I use it to edit source code, upload ZIP'd sites for testing (OU Campus auto-extracts them for you), provide users with a simple site/content management solution, manage workflow-based publishing campus-wide, and with a short-5-step video tutorial I created, I don't even have to provide in-person training to anyone anymore.
My 5-step video tutorial : http://www.vvc.edu/videos/oucampus-5steps/
Of course, I will still meet with them if they have additional questions, but they usually find everything they need in those 5 steps (login, edit text, upload/link to their document/pdf, link to another web page, edit the left nav menu for their site).
If they want to edit/insert images, manage an RSS feed, convert and embed video, create new pages, etc., then I sit down with them for a few minutes and show them that particular feature (I need to create a second 5 step video tutorial with those steps - in fact, I'll do that today and re-post here with the link).
Do yourself a favor, get OU Campus immediately. Why spend your limited time evaluating different options when you could be spending that time solving your problems with OU Campus?
The system is great, the company is great, the user community is great, and your users will say the same (after you get it, of course).
Sorry for the long reply, but I could not do what I do at my institution without OU Campus and that's after trying PHP-Nuke, Drupal, Joomla!, exteNd [Novell], Virtual Office, Novell Teaming, and Liferay portals installed and NOT meeting our needs from 2006-2007 (and I'm implementing SharePoint as we speak, but I will NOT be using it for web content management, because it simply doesn't compare to OU Campus in any way, shape or form).
Feel free to contact me directly with any questions/comments.

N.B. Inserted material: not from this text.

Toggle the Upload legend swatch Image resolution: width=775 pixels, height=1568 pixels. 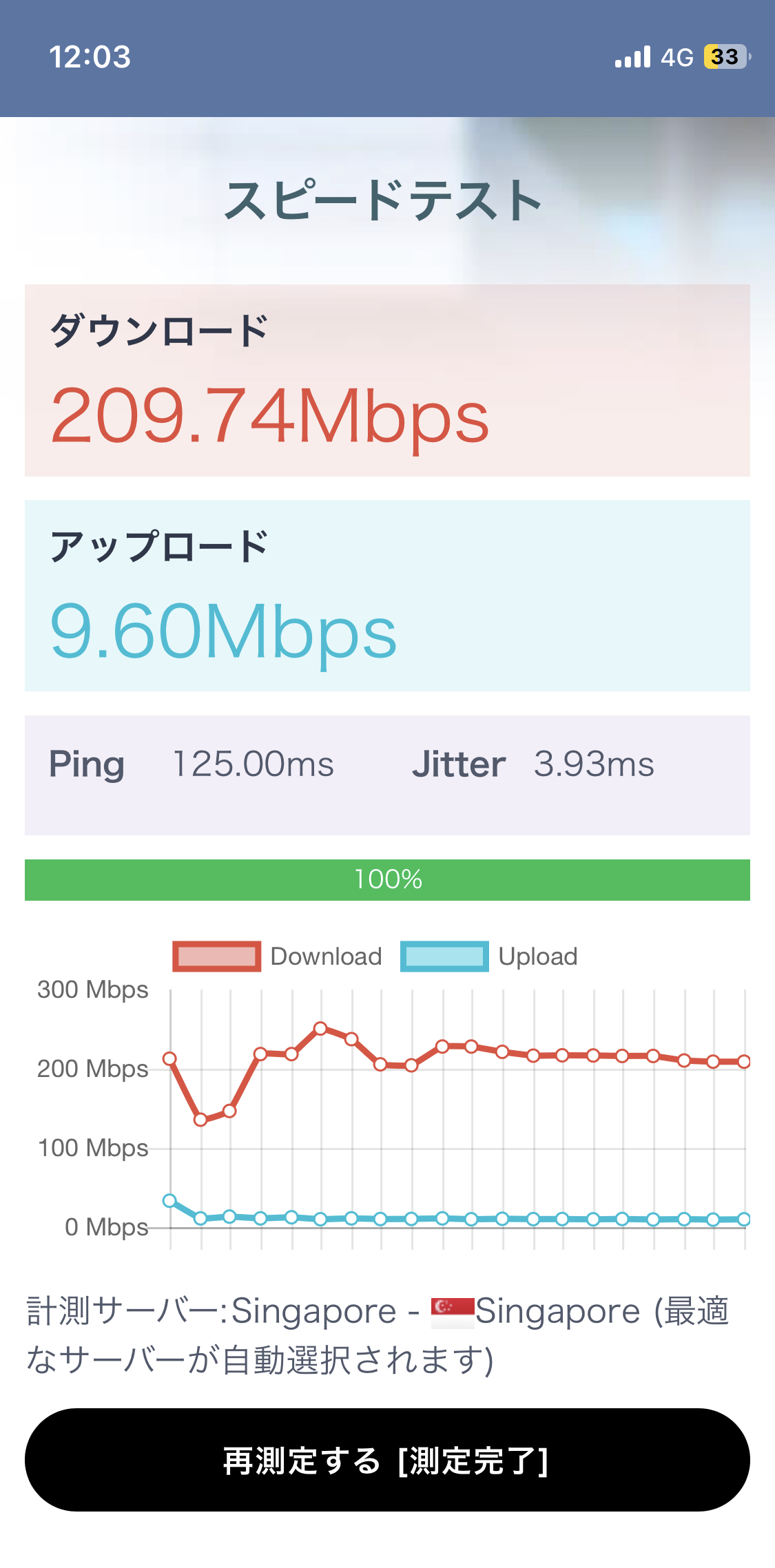[444, 957]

Justin Gatewood | Webmaster | Victor Valley College | justin.gatewood@vvc.edu | 760-245-4271, ext. 2697
Permalink Reply by Carol Sykes on November 14, 2011 at 3:22pm Hey, thank you Kathie, Drew and Justin! This is great info and you all sound really positive on OU Campus. Did you consider Terminal Four or Hannon Hill also? Are there any issues you've had with OU Campus we should look out for?
Permalink Reply by Michael Fienen on November 14, 2011 at 5:00pm Carol, FWIW, all are excellent products. Your selection process should be focused on which one will better fit your environment and work patterns, because from a technology POV, you won't likely be disappointed with any of them.
All that said, depending on your timetable, we'll have the results of the .eduGuru CMS survey this December, which might help you with some of the more qualitative opinions of the various platforms. We're on pace to top more than 500 responses total, and each of the three you mentioned are currently leaders in the numbers (except maybe T4, but I know they are announcing it to their clients at their user conference this week).
Permalink Reply by Carol Sykes on November 14, 2011 at 7:18pm Great, thanks Michael, looking forward to that. We hope to make our decision early December, hopefully we can get a peek at this before our decision is made.
Permalink Reply by Michael Fienen on November 14, 2011 at 8:47pm I'm sure I could be persuaded to give you some early data if it will help your decision, just shoot me a message with what you're interested in.
Permalink Reply by Nathan Gerber on November 15, 2011 at 11:22am Carol,
We have been around the CMS block quite a few times in the last ten years. We currently us OUCampus from OmniUpdate and we are very happy. More importantly, our users across campus maintaining content are very happy. We have found that no matter how many "cool" things a CMS can do, if the users do not find the system easy to use, quick to get their work done, and well supported by the campus team, then it really won't matter.
So, without boring you with all our details here, we are happy with OUCampus, have a great bit of insight in other CMS systems, and would love to share more with you if you would like to chat. Let me know if you would like more details.